**Input records**
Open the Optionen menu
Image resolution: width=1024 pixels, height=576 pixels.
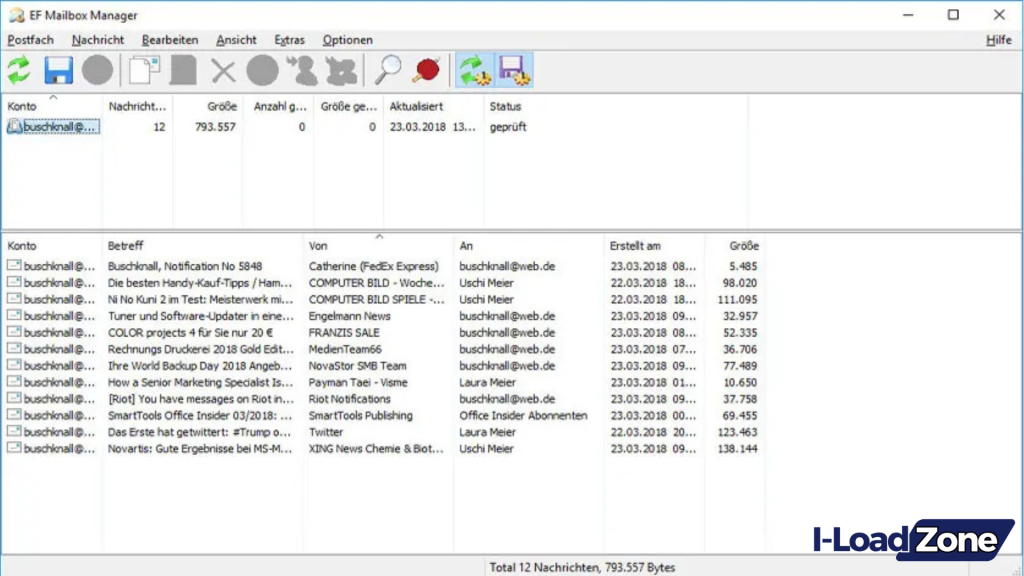tap(347, 40)
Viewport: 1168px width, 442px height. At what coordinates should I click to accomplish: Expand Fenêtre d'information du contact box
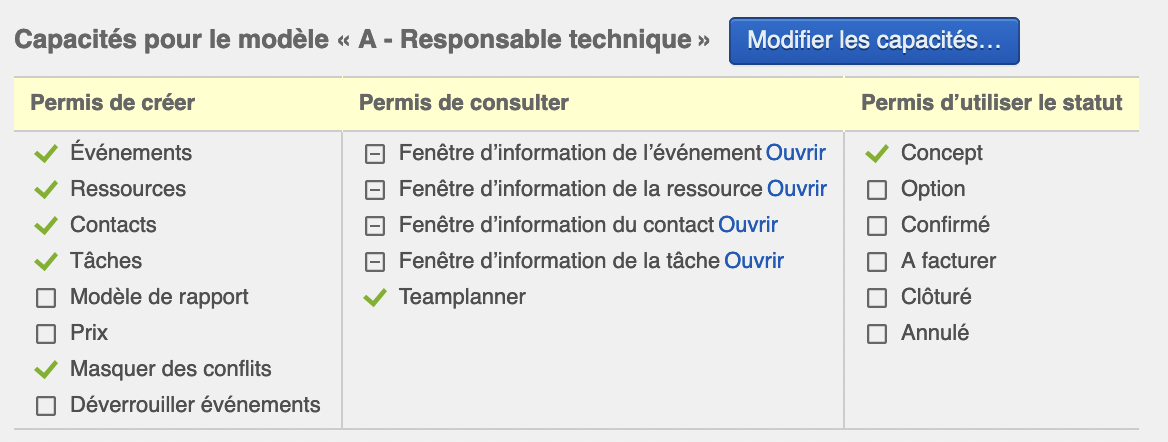tap(375, 226)
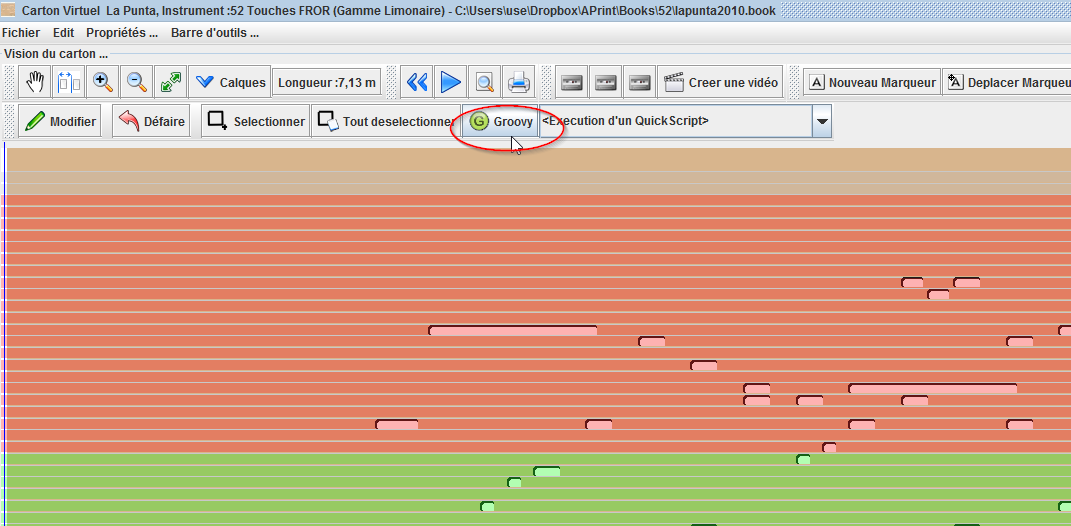
Task: Play the virtual book
Action: (450, 83)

**Brief**
Pictures stay out of this copy. Retype exactly the lines from the one with "Image resolution: width=1024" through the last line of the data, both ends included, and nothing more.

**Response for this exercise**
Image resolution: width=1024 pixels, height=576 pixels.
tap(347, 40)
Viewport: 1168px width, 442px height. At what coordinates should I click to accomplish: Expand Fenêtre d'information du contact box
tap(375, 226)
Task: Play the virtual book
Action: (450, 83)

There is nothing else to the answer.